HACKER Q&A
📣 oli_kitty

Do long-lived homogeneous projects in Python exist?


A friend of mine is looking for a job (he's currently a Scala eng) and he asked me if it made sense to switch to Python. Do you think the future of software development lies in further embracing heterogeneity (integrating diverse technologies like JVM, Rust, Go, Python, etc), or should we aim for more homogeneous environments for the sake of simplicity and coherence? In the light of recent ML/AI/LLM developments it seems to me that projects in that domain if written entirely in Python are a piece of cake. Does anyone do it at scale?

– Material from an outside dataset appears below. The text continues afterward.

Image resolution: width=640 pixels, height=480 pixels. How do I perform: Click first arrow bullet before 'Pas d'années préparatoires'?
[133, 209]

  👤 rossdavidh Accepted Answer ✓
Irrespective of ML/etc. developments, heterogeneity is always there. CSS is one of the least liked languages in widespread use, and it is still everpresent. After a decade of attempts to replace SQL with JS, it appears that SQL is becoming actually more ubiquitous. Efforts to replace R with Python have been ongoing for years, and R is still being used in many new projects, often begrudgingly by Python programmers who would prefer not to be.

I am primarily a Python programmer, and I think it's a good idea to be able to program in Python, because it's core competency is that it is pretty good at lots of things (web scripting, data science, ML, etc. etc.). However, sometimes you need the best language for [x], and that language is often something written for [x].

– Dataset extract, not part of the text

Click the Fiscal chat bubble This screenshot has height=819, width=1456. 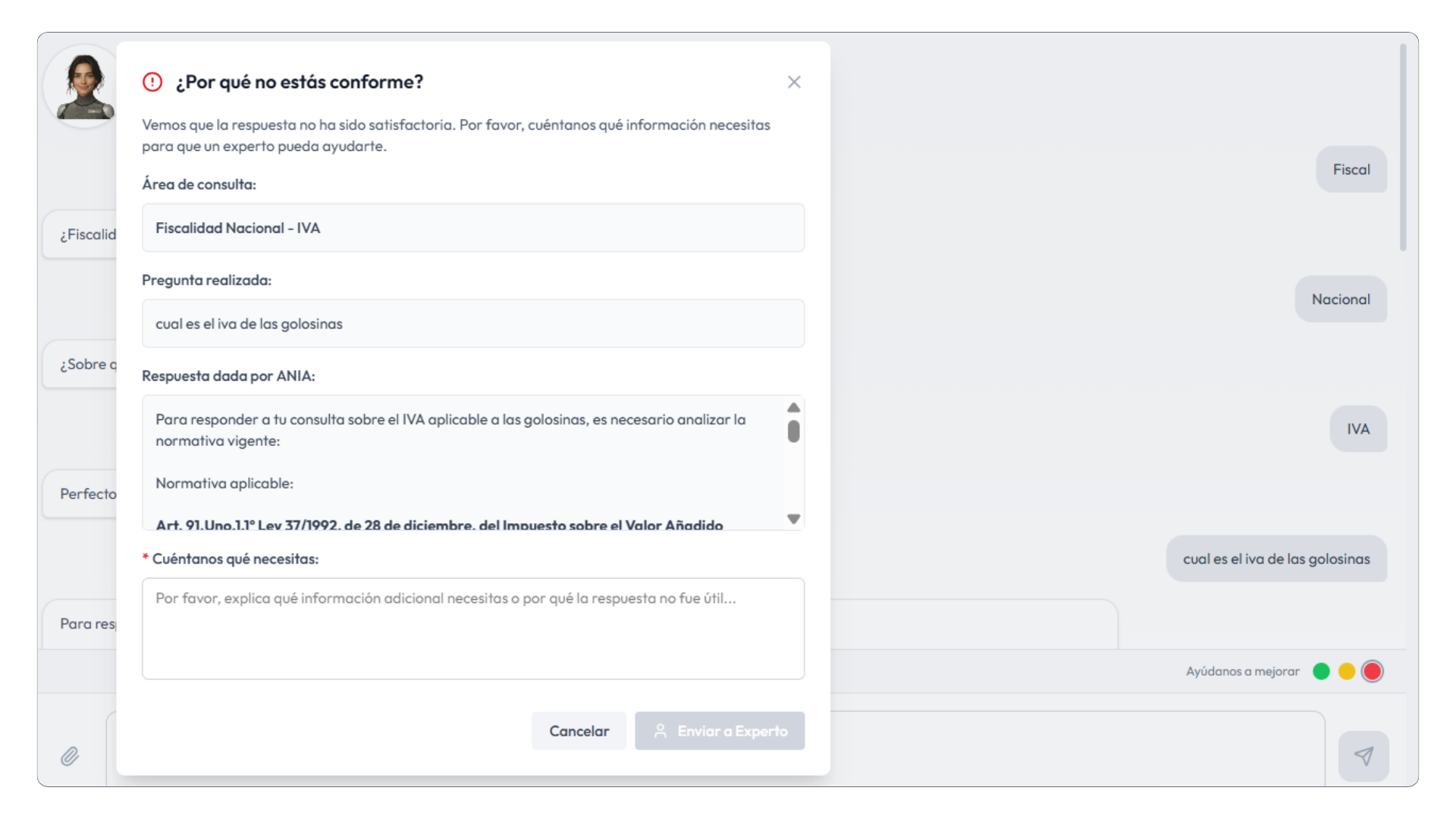pos(1351,170)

Part of the reason why, is that the "simplicity and coherence" that people think they will get from a homogenous environment, rarely pans out. Ten years ago people were trying to use JS for everything, and it seemed like it would drive backend languages like Python away, because using JS for both front-end and back-end would be "simpler". It didn't turn out that way.

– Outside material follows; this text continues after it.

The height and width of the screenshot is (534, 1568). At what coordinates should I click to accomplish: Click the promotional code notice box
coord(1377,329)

The fact is that the problem spaces differ more than the languages. Even if you know, let's say, Python web development, it doesn't mean you can do Python data science, or Python ML, or etc. Whereas, if you know Python web development, and you have to figure out Ruby webdev code, there will be a little bit of a learning curve but it won't require as much of a mindset change. If you need to convert Python data science code to R, if you're already familiar with the concepts involved, the language learning is not nearly as big an issue as if you only know Python, but not the domain space involved.

I'm sure there are still places trying to pursue the "one language" homogenous environment. The payoff is not what they were hoping for.